The Spanish Christmas Candy That Wasn’t: Turrón
January 27, 2013
I had the feeling, as I was making it, that it wasn’t exactly what it was supposed to be. The pictures I’d seen had seemed somewhat more… nougat-y.
Nevertheless, I continued to melt sugar into a deep brown molten liquid on the stove. I had a bowl of blanched, peeled almonds beside me, and what I didn’t up snacking on as the sugar melted, I poured into the pot just as the sugar had entirely liquefied and started popping up dangerous bubbles of hot candy.
I poured the caramel and almonds onto a buttered piece of parchment paper and watched as it slowly oozed out from the center. Beautiful. But definitely not what I had been anticipating. Although I’m not sure what sort of magic I was expecting to occur – that just sugar and almonds would magically turn into something chewy and cream colored.

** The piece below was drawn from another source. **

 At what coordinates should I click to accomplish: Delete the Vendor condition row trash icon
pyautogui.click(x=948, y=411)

Maybe I shouldn’t have settled for the easiest turrón recipe I could find on the internet. On the other hand, when I broke apart the brittle and bit into the cracking-crystal sugar, deep and smoky sweet, tempered with the gentle crunch of almond, I didn’t really care what it was, just that it was good.

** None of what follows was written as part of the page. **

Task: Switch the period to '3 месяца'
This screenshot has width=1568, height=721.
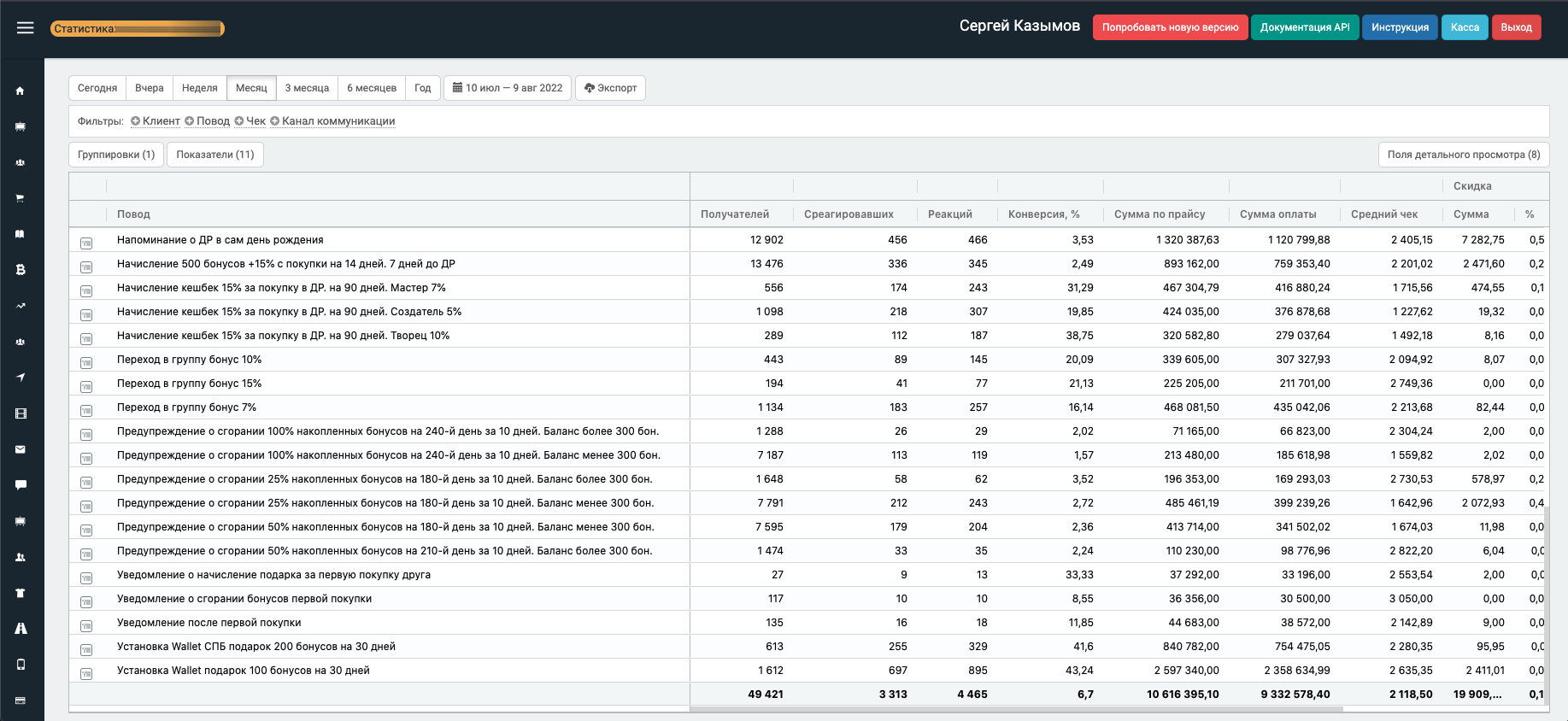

This is a short story. I took my brittle to a few parties. It was a hit. So the moral, I guess, is that sometimes the easiest recipe on the internet is best. This faux-turrón looks pretty, tastes delicious and is exceptionally easy to make. But don’t tell anyone that last bit.
Turrón (or Almond Brittle)
1 cup sugar
1 cup whole almonds
If your almonds are unpeeled, blanch them in boiling water for 30 seconds, then drain and quickly run cold water over them for 30 more. Allow them to cool for a bit, then slip the skins off until you have a whole bowl of beautiful, peeled almonds.
Prepare a cookie sheet for your finished product by covering it with a piece of lightly buttered parchment paper.
Over medium-high heat, melt your sugar until it liquefies. This happens exceptionally quickly, so don’t, under any circumstances, leave the stove. Stir sugar frequently to prevent it from burning. Don’t get too close to the sugar as it tends to pop and can burn your face. Not that that happened to me – but it sounds nasty – and I wouldn’t want it to happen to you.
When your sugar has completely liquefied (now we call it caramel), add almonds to the pot and give it one good stir to blend.
Pour mixture onto parchment paper and allow to cool completely. When cooled, remove paper and break into pieces.